A Rapid Assessment of Severe Malaria Case Management Practices and Constraints in Angola

19 Jun 2020
Ministry of Health Angola, Medicines for Malaria Initiative and Mentor Initiative
Photo: Toby Madden/Transaid

Malaria is the leading cause of death, hospitalization and school and work absenteeism in Angola. In 2018, the death toll in Angola represented 4% of total deaths attributable to malaria worldwide. Poor case management for uncomplicated and severe malaria may be significantly contributing to these results.

This study aimed to identify existing gaps in knowledge about severe malaria case management in Angola by collecting information at different health service levels and through different study populations. A mixed method cross sectional study was implemented in six districts, distributed evenly across three provinces, namely Cuando Cubango, Luanda and Uíge. Different tools were used to collect data about health facility conditions, health worker knowledge and training on severe malaria, and current practices for diagnosing
and treating severe malaria patients. Data from patients and caregivers was also collected alongside qualitative information from focus group discussions held in communities.

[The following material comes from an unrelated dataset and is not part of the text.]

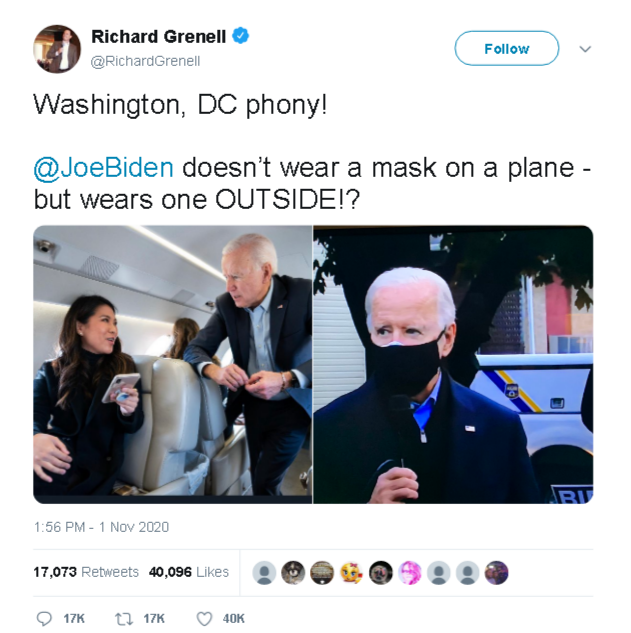View the 17,073 Retweets list
The height and width of the screenshot is (633, 631).
point(86,572)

Results showed critical gaps in the ability of the Angolan health system to effectively manage severe malaria cases. First and foremost, health worker training on severe malaria case management has been scarce, and where evident has been mainly supported by partners. The impact of this was reflected in the non-uniform use of artesunate as a first line malaria drug. There was a lack of knowledge regarding the preparation of injectable artesunate, and a clear preference for the administration of artemether as first line severe malaria treatment. Gaps related to guidance as to by whom, where and when rectal artesunate can and should be administered were also identified. The lack of training was also evident in the documented failure by some health workers to adhere to treatment guidelines.

This study also identified drug stock outs, inaccurate and/or missing malaria reporting data, and delays in health-seeking behaviour by patients as factors negatively affecting severe malaria case management in Angola. Drug stock outs were frequent both for uncomplicated and severe malaria drugs, mostly attributable to ineffective quantification mechanisms and poor supply systems. Malaria data was found to be prone to mistakes that may result in both under and over reporting of malaria, including severe malaria cases and malaria deaths. Data from private facilities is not integrated into national reporting systems, which is also contributing to inaccurate malaria burden reporting. Delays in health care seeking
for logistical, financial, social and cultural reasons were identified through focus group discussions and interviews with key informants.